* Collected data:
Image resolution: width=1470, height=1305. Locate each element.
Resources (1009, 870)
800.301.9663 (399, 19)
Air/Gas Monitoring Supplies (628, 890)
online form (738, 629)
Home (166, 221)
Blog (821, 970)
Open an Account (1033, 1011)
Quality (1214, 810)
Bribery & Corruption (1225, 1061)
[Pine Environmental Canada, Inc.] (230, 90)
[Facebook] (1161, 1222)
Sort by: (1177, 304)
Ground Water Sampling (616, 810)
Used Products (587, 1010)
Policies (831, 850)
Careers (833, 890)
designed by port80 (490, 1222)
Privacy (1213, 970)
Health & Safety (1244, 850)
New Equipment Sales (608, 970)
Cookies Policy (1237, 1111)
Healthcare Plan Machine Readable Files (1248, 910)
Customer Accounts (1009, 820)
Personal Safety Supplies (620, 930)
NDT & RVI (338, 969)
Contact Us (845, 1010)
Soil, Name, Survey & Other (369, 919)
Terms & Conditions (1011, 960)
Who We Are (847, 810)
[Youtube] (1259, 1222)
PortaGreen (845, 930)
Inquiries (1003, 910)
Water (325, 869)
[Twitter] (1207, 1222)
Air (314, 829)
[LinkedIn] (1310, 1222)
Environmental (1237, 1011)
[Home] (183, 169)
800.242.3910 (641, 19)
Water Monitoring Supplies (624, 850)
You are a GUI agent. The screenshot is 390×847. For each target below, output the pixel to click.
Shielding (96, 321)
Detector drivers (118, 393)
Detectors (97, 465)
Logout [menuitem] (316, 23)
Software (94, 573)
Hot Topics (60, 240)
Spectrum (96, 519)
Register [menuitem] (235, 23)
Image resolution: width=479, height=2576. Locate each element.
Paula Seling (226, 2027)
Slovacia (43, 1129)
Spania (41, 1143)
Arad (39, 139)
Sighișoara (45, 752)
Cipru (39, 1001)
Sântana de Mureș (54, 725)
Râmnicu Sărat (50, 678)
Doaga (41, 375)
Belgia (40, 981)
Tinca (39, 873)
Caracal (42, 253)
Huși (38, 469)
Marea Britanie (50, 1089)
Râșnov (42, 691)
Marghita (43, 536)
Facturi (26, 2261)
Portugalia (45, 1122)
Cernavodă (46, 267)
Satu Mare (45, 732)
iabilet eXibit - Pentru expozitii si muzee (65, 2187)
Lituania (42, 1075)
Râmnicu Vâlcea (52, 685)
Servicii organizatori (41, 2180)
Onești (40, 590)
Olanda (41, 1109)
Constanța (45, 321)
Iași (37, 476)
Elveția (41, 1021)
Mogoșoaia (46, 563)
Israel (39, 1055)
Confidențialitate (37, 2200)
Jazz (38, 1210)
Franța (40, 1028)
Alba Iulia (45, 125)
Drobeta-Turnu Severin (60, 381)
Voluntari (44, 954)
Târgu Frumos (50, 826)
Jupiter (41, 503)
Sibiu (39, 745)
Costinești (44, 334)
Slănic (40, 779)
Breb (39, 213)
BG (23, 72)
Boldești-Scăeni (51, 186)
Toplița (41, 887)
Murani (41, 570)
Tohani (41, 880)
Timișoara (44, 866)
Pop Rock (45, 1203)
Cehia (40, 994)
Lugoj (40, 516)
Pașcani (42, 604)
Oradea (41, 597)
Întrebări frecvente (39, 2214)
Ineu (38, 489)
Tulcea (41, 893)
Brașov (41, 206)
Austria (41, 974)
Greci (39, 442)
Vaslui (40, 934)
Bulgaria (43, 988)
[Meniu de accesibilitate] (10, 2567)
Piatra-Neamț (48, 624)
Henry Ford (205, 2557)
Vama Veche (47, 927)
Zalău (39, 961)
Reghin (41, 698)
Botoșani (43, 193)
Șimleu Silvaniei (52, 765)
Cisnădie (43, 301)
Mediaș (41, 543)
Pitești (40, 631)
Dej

* REQUIRED WORK:
The reply should consist solely of the lines above from the one that has "Oradea (41, 597)" through the one that has "Cisnădie (43, 301)", reproduced exactly.

* RESPONSE AREA:
Oradea (41, 597)
Întrebări frecvente (39, 2214)
Ineu (38, 489)
Tulcea (41, 893)
Brașov (41, 206)
Austria (41, 974)
Greci (39, 442)
Vaslui (40, 934)
Bulgaria (43, 988)
[Meniu de accesibilitate] (10, 2567)
Piatra-Neamț (48, 624)
Henry Ford (205, 2557)
Vama Veche (47, 927)
Zalău (39, 961)
Reghin (41, 698)
Botoșani (43, 193)
Șimleu Silvaniei (52, 765)
Cisnădie (43, 301)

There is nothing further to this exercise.